[TASKS]
[A] According to the disaster preparedness text, which school has disaster preparedness as a central research focus?
[B] Write out the part of the disaster preparedness text that opens with the words containing "Simulation training spans" and closes with "around the world.".
[C] Decide whether each statement agrees with the disaster preparedness text, answering yes or no and quoting the words that settle it: (i) The Simulation Hospital offers a research and training environment for nurses. (ii) The simulation training deals only with natural disasters. (iii) Red Cross workers are among the responders who train together.

Disaster Preparedness

Nothing affects us like the unknown.  The chaos of devastating storms, acts of terror, epidemics, or major accidents disrupt people and communities and weaken the foundations of safety and security.  These destabilizing events can increase demand on an already taxed health care system to a potential breaking point.  Understanding these impacts, and how to mitigate them, is a central research focus for the School of Nursing and Health Studies.

Disaster Preparedness research focuses on understanding the needs of communities and health care professional in these tumultuous and demanding circumstances.  We study how to be ready and prepared, how best to respond, and how to recover.  The Simulation Hospital’s unprecedented capability to seamlessly replicate disaster situations provides a unique research and training environment for nurses and other health care professionals.  Responders such as firefighters, police officers, health department employees, community leaders, and Red Cross workers are able to work together in an accurate replication of the organized chaos in a hospital or an evacuation center during a disaster.  These cross-disciplinary collaborations provide opportunities to study the impacts on health care infrastructure, community-based providers, injured or stricken patients and their families, and the responders themselves.

Simulation training spans from pandemics to hurricanes, infrastructure failures to acts of terrorism, and to both natural and man-made disasters.  Students and researchers alike must put theory into practice as they make split-second decisions while conducting triage of injured or ill patients, and then review and assess their actions and learn from their mistakes.  Placing a premium on communication and collaboration, these simulations enhance the skills necessary to work side by side in the field during actual disasters.  Through ongoing development, implementation, evaluation, and optimization, SONHS is creating a framework for disaster preparedness education that will serve as a model for institutions and agencies around the world.

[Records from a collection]
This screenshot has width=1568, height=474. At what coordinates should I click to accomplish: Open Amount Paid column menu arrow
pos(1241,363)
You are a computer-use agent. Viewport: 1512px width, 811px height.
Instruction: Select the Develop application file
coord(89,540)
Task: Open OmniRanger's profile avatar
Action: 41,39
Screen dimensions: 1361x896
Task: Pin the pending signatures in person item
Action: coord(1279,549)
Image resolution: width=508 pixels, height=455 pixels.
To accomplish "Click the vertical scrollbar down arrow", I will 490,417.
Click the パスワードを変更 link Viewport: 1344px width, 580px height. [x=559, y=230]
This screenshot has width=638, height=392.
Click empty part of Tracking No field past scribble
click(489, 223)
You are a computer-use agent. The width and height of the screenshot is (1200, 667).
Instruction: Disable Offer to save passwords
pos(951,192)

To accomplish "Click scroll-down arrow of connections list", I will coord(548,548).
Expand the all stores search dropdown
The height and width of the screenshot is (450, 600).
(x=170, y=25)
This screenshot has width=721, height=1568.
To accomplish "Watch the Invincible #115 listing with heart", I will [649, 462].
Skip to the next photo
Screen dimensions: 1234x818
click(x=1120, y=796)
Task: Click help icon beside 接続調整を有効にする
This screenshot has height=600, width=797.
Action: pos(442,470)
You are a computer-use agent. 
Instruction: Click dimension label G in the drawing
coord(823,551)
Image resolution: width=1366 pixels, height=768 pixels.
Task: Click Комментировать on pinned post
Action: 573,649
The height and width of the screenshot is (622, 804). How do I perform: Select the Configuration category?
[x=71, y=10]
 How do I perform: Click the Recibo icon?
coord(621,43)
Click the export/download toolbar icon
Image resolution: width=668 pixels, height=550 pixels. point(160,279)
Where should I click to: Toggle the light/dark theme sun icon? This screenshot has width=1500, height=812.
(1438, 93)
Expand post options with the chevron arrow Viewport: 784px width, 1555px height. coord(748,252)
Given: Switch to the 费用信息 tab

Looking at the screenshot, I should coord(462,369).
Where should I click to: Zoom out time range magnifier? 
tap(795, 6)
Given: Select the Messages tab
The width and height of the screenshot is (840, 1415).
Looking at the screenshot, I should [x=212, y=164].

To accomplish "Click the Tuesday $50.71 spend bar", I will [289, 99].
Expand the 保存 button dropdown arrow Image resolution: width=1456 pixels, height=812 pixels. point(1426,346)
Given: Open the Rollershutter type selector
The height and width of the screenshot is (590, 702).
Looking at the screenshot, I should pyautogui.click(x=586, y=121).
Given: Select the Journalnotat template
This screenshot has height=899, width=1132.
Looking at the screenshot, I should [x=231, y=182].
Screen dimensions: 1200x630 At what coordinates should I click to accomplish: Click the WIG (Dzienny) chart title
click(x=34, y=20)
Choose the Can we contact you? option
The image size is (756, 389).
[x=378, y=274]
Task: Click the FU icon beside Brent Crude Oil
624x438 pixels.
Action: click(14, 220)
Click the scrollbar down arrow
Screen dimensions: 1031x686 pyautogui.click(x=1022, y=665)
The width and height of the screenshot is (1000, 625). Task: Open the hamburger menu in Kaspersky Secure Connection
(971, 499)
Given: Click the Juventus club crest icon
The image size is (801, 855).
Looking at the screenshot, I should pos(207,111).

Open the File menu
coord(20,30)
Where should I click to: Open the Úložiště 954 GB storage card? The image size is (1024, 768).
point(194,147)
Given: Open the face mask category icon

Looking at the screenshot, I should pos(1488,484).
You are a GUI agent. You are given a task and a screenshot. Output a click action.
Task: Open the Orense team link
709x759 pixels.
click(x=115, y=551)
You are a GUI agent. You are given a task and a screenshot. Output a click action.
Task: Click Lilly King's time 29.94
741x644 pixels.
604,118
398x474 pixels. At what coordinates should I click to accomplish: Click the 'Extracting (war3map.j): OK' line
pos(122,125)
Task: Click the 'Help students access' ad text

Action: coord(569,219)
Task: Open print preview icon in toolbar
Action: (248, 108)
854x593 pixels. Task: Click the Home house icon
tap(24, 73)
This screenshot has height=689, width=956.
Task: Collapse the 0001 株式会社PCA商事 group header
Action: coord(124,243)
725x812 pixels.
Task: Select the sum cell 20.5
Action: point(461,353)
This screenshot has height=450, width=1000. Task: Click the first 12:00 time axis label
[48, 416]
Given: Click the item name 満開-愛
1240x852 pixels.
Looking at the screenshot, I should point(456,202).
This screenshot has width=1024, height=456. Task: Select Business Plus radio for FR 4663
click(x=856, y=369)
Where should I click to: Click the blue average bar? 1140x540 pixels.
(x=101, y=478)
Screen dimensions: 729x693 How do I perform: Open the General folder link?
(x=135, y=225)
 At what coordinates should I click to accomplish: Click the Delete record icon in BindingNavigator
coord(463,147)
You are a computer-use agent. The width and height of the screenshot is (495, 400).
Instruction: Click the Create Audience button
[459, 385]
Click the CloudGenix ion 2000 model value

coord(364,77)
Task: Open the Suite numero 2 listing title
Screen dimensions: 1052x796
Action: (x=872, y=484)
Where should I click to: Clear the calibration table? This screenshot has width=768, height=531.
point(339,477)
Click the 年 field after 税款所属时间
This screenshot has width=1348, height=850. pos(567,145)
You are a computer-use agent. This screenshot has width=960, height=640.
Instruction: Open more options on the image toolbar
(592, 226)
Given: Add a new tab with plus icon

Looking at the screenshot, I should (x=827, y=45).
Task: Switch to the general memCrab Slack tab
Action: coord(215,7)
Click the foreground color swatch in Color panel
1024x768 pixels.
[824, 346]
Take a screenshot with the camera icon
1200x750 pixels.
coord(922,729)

[LIST OF SOLUTIONS]
[A] The School of Nursing and Health Studies.

[B]
Simulation training spans from pandemics to hurricanes, infrastructure failures to acts of terrorism, and to both natural and man-made disasters.  Students and researchers alike must put theory into practice as they make split-second decisions while conducting triage of injured or ill patients, and then review and assess their actions and learn from their mistakes.  Placing a premium on communication and collaboration, these simulations enhance the skills necessary to work side by side in the field during actual disasters.  Through ongoing development, implementation, evaluation, and optimization, SONHS is creating a framework for disaster preparedness education that will serve as a model for institutions and agencies around the world.

[C]
(i) Yes: "provides a unique research and training environment for nurses and other health care professionals"
(ii) No: "to both natural and man-made disasters"
(iii) Yes: "community leaders, and Red Cross workers are able to work together"